The Einstein Intersection
- First edition (paperback)
- Author: Samuel R. Delany
- Cover artist: Jack Gaughan
- Language: English
- Genre: Science fiction novel
- Publisher: Ace Books
- Publication date: 1967
- Publication place: United States
- Media type: Print (hardback & paperback)
- Pages: 142 pp

= The Einstein Intersection =

1967 novel by Samuel Delany

The Einstein Intersection is a 1967 science fiction novel by Samuel R. Delany. The title is a reference to Einstein's Theory of Relativity connecting to Kurt Gödel's Constructible universe, which is an analogy to science meeting philosophy. The original publisher, Ace Books, changed Delany's originally intended title from A Fabulous, Formless Darkness for commercial reasons.

The protagonist, Lo Lobey, is loosely based on the character of Orpheus.

==Synopsis==
In a post-transcendent Earth, intelligent anthropoids deal with genetic mutation from ancient radiation. The beings emulate early human civilization and retell stories from "our ghosts called Man". Lobey, a herder from a small village, sets out on a quest to avenge the death of Friza.

==Reception==
The Einstein Intersection won the Nebula Award for Best Novel in 1967, and was a finalist for the 1968 Hugo Award for Best Novel.

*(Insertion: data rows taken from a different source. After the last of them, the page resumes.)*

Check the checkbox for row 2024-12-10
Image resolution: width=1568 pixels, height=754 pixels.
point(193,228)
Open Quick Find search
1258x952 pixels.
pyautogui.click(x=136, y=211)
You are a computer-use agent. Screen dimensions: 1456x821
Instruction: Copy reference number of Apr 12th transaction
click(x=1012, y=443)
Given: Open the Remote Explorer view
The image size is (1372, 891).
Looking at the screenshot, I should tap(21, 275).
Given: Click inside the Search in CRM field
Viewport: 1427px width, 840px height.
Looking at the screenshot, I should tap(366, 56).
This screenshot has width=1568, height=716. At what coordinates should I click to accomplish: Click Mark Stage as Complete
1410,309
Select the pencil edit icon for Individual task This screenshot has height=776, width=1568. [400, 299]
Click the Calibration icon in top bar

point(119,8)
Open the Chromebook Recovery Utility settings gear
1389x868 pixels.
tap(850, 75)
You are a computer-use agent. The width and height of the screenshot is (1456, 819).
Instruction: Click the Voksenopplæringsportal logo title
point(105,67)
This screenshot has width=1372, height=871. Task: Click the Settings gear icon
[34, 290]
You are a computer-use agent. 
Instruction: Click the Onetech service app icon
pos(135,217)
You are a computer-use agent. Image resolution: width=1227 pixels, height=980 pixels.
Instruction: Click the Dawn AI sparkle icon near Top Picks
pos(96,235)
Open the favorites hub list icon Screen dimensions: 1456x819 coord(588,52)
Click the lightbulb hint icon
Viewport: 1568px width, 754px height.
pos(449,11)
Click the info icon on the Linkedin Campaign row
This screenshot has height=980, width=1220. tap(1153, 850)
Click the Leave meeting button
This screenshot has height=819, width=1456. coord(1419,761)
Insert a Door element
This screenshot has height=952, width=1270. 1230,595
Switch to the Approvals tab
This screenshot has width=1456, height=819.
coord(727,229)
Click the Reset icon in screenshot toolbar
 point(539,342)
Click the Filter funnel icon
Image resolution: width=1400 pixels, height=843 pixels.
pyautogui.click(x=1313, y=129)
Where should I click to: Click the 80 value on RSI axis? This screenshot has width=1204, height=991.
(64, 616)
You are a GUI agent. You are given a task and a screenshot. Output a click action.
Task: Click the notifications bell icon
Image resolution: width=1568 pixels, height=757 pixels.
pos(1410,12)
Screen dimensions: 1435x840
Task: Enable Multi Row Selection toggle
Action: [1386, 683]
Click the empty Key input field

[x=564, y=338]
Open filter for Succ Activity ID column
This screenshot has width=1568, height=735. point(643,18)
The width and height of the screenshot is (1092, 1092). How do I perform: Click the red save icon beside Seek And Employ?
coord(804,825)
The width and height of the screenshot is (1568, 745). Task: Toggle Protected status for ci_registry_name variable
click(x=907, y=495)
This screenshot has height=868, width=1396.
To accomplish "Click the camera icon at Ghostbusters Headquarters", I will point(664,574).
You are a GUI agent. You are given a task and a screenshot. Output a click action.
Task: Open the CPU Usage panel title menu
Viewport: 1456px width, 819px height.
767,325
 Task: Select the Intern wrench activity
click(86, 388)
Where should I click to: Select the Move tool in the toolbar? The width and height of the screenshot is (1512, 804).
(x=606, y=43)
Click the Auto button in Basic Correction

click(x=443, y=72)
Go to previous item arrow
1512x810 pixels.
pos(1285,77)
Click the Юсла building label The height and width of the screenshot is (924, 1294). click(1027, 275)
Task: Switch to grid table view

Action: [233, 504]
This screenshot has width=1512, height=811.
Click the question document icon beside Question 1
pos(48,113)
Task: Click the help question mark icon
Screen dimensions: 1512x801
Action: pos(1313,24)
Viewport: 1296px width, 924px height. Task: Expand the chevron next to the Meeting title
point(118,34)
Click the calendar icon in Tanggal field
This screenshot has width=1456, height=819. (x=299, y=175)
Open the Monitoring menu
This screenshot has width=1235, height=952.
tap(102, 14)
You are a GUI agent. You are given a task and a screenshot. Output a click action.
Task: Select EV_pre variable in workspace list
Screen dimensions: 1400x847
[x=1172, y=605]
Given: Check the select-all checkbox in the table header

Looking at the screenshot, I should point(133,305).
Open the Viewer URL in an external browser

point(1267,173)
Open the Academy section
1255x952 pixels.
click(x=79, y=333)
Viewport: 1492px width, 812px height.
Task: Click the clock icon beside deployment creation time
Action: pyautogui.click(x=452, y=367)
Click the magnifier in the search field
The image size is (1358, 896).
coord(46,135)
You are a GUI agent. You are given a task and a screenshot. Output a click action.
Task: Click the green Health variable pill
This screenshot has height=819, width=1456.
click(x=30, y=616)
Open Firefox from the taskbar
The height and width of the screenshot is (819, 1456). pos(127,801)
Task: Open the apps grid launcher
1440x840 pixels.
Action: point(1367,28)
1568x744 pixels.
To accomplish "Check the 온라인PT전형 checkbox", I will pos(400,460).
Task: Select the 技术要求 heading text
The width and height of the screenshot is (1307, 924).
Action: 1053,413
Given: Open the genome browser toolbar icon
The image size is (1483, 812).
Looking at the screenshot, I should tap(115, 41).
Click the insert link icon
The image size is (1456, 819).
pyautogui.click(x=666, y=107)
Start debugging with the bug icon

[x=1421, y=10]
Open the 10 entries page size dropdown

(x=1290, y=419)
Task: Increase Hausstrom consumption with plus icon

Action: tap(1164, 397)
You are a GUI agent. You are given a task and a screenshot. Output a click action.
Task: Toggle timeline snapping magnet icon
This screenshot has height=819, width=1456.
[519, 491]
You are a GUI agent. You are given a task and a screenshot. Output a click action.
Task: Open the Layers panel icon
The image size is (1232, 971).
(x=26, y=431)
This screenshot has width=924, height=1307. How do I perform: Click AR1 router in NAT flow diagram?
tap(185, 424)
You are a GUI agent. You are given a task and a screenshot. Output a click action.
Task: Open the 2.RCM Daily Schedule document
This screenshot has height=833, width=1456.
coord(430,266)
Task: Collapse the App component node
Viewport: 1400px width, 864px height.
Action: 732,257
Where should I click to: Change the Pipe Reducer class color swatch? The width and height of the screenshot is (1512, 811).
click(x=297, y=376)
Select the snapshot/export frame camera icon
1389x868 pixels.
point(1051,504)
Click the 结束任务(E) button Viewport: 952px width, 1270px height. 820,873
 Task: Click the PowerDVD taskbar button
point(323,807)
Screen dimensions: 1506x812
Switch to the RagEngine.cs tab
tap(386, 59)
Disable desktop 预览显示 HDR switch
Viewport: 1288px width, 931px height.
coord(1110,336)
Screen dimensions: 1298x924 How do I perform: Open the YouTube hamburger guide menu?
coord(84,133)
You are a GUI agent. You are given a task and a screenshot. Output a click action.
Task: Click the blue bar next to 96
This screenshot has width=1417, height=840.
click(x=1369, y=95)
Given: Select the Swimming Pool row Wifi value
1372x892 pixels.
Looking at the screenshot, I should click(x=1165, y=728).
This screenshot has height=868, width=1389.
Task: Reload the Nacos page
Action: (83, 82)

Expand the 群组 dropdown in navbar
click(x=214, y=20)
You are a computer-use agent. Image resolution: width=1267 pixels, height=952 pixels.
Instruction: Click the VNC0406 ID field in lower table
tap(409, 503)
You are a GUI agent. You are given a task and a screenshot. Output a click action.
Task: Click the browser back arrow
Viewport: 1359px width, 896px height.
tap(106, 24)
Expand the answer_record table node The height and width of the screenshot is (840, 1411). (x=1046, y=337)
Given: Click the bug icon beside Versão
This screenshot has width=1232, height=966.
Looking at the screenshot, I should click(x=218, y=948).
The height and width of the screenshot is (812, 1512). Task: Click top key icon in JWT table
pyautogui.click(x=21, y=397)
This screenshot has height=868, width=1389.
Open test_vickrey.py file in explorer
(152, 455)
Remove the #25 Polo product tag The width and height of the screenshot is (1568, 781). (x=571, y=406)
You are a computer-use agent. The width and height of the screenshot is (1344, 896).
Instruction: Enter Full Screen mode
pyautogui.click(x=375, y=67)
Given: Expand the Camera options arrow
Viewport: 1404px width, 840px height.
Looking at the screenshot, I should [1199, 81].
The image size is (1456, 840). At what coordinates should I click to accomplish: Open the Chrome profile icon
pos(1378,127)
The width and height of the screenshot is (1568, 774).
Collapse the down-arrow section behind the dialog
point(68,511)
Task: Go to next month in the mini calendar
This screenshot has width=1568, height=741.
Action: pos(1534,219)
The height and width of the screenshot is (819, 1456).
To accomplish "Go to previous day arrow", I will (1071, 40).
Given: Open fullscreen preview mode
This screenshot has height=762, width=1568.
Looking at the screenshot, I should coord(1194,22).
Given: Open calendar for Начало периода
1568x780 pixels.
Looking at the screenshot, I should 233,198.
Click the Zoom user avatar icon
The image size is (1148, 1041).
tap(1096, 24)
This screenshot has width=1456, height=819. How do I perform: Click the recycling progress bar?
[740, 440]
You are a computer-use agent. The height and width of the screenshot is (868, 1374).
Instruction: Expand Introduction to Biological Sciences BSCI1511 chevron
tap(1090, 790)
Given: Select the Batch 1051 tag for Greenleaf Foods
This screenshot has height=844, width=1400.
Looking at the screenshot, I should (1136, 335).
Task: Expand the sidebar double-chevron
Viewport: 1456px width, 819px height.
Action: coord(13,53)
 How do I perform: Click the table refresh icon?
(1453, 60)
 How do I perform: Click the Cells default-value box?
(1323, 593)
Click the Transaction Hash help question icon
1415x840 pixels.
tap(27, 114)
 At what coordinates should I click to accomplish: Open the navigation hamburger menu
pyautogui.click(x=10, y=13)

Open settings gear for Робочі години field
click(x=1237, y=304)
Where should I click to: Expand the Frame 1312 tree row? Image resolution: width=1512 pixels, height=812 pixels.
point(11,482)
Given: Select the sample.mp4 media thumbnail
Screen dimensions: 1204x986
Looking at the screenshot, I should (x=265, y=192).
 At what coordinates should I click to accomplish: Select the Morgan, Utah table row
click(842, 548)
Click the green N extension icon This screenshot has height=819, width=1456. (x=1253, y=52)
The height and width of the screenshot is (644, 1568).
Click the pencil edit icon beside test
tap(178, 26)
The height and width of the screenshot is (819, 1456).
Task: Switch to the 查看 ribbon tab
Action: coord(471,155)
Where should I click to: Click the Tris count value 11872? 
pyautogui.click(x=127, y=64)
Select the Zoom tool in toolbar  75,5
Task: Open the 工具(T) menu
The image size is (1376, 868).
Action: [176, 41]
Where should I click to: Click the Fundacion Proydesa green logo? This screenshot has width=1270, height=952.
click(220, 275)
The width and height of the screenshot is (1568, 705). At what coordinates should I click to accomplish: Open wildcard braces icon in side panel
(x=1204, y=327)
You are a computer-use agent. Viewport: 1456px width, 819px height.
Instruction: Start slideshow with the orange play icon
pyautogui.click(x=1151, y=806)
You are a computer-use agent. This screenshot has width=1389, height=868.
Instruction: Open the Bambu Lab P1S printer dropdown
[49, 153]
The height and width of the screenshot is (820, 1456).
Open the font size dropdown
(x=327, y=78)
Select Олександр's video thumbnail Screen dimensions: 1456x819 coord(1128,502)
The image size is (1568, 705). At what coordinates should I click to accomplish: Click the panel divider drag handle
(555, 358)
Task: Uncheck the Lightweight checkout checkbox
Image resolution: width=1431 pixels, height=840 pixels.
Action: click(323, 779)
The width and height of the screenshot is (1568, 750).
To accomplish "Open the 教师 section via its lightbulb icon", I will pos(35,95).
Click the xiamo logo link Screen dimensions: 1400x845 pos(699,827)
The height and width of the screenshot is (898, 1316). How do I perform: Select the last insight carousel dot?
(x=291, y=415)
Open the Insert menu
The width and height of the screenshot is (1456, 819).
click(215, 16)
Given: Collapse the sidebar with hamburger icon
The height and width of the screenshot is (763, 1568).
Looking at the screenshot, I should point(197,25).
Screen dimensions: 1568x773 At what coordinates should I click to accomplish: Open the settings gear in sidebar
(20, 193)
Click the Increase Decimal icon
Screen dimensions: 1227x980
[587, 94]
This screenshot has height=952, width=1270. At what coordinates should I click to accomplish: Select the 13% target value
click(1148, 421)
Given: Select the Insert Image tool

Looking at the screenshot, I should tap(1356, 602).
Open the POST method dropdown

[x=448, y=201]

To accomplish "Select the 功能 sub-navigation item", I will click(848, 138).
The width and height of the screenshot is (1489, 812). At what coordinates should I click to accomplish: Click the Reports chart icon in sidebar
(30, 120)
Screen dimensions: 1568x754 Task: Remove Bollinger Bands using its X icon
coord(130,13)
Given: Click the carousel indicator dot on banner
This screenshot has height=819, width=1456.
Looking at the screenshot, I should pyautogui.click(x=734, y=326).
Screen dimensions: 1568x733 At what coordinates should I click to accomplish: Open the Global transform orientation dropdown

Algis Budrys, after noting that Delany "has about as little discipline as any writer who has tried his hand" at science fiction and that The Einstein Intersection was a book "whose structure and purpose on its own terms are not realized", declared that the author "simply operates on a plane which Robert Heinlein never dreamed of, nor John W. Campbell, nor – take a deep breath – Ted Sturgeon, Ray Bradbury, nor anyone else we could have put forward as being a poet" before 1960 and "urgently recommended" the novel". In February 1968 he named the book the best novel of 1967.